» SET EXERCISE
Rewrite the records as a numbered list, starting at the line that contains "The width and height of the screenshot is (1339, 460)." and ending at the line that contains "Open the 1-3". List only those lines and leave out any blank ones.

>> START INFORMATION PROVIDED

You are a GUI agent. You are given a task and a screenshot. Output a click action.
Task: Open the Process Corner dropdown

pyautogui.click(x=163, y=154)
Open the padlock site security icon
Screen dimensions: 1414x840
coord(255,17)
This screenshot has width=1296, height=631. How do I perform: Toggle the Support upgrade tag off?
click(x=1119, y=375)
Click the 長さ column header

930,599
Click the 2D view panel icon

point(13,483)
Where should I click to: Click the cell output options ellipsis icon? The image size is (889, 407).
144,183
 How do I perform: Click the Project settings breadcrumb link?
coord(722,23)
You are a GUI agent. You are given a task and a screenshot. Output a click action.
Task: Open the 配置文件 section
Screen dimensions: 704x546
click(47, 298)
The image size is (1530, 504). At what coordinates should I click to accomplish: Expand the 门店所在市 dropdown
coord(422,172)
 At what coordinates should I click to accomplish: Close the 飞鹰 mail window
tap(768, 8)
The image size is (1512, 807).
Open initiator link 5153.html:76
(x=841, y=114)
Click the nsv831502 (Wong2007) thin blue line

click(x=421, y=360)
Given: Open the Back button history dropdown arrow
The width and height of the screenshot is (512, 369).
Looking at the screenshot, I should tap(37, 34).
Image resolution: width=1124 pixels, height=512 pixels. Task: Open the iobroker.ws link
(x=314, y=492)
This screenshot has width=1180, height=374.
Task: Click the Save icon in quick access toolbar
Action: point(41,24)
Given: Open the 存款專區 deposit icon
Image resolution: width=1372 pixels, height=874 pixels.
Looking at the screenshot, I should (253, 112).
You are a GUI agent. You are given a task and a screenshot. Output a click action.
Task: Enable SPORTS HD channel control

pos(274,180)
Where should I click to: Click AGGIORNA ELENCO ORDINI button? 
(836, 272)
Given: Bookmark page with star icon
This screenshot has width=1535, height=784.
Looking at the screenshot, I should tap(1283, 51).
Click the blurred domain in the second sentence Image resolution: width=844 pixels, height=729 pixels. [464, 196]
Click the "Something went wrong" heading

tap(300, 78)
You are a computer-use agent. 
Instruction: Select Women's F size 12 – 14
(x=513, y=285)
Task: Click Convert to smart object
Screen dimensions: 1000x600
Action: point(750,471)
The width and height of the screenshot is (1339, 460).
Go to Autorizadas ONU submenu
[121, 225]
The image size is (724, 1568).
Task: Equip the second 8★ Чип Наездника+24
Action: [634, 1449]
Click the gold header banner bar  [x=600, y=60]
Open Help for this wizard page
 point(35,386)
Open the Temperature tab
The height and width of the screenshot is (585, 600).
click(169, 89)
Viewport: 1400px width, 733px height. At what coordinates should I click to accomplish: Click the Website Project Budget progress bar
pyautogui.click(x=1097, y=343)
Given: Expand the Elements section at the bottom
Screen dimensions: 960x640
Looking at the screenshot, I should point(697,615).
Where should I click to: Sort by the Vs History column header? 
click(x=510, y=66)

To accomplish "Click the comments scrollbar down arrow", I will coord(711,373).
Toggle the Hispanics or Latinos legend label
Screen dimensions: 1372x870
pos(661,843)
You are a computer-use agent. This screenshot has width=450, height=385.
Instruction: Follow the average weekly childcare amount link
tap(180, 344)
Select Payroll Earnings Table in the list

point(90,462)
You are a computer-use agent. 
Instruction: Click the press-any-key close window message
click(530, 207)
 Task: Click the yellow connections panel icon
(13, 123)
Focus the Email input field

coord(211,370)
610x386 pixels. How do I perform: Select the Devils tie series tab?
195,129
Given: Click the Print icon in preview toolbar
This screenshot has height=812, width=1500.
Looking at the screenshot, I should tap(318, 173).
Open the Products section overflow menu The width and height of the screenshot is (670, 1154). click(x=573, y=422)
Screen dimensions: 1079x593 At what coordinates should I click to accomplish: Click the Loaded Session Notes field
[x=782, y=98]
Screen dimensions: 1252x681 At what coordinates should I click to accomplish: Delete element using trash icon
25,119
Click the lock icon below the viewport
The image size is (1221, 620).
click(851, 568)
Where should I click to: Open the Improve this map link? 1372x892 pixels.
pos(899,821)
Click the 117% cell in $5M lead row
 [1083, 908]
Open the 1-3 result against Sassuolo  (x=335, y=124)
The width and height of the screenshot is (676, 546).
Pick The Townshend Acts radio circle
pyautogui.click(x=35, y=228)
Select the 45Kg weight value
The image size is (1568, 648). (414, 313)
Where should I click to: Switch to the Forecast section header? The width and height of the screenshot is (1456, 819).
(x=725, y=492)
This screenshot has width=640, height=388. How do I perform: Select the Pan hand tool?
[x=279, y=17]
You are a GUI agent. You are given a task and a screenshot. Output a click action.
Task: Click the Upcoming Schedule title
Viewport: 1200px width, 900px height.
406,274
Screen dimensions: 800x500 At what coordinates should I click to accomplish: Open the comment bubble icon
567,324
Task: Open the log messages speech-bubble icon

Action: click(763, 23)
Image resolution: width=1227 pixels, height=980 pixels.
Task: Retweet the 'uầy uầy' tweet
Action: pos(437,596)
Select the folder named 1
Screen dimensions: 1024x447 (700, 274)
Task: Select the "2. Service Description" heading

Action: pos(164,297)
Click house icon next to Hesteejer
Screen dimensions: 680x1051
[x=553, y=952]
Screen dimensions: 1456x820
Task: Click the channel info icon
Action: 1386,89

>> END INFORMATION PROVIDED

» OUTPUT OF THE EXERCISE
1. The width and height of the screenshot is (1339, 460).
2. Go to Autorizadas ONU submenu
3. [121, 225]
4. The image size is (724, 1568).
5. Task: Equip the second 8★ Чип Наездника+24
6. Action: [634, 1449]
7. Click the gold header banner bar  [x=600, y=60]
8. Open Help for this wizard page
9.  point(35,386)
10. Open the Temperature tab
11. The height and width of the screenshot is (585, 600).
12. click(169, 89)
13. Viewport: 1400px width, 733px height. At what coordinates should I click to accomplish: Click the Website Project Budget progress bar
14. pyautogui.click(x=1097, y=343)
15. Given: Expand the Elements section at the bottom
16. Screen dimensions: 960x640
17. Looking at the screenshot, I should point(697,615).
18. Where should I click to: Sort by the Vs History column header? 
19. click(x=510, y=66)
20. To accomplish "Click the comments scrollbar down arrow", I will coord(711,373).
21. Toggle the Hispanics or Latinos legend label
22. Screen dimensions: 1372x870
23. pos(661,843)
24. You are a computer-use agent. This screenshot has width=450, height=385.
25. Instruction: Follow the average weekly childcare amount link
26. tap(180, 344)
27. Select Payroll Earnings Table in the list
28. point(90,462)
29. You are a computer-use agent. 
30. Instruction: Click the press-any-key close window message
31. click(530, 207)
32.  Task: Click the yellow connections panel icon
33. (13, 123)
34. Focus the Email input field
35. coord(211,370)
36. 610x386 pixels. How do I perform: Select the Devils tie series tab?
37. 195,129
38. Given: Click the Print icon in preview toolbar
39. This screenshot has height=812, width=1500.
40. Looking at the screenshot, I should tap(318, 173).
41. Open the Products section overflow menu The width and height of the screenshot is (670, 1154). click(x=573, y=422)
42. Screen dimensions: 1079x593 At what coordinates should I click to accomplish: Click the Loaded Session Notes field
43. [x=782, y=98]
44. Screen dimensions: 1252x681 At what coordinates should I click to accomplish: Delete element using trash icon
45. 25,119
46. Click the lock icon below the viewport
47. The image size is (1221, 620).
48. click(851, 568)
49. Where should I click to: Open the Improve this map link? 1372x892 pixels.
50. pos(899,821)
51. Click the 117% cell in $5M lead row
52.  [1083, 908]
53. Open the 1-3 result against Sassuolo  (x=335, y=124)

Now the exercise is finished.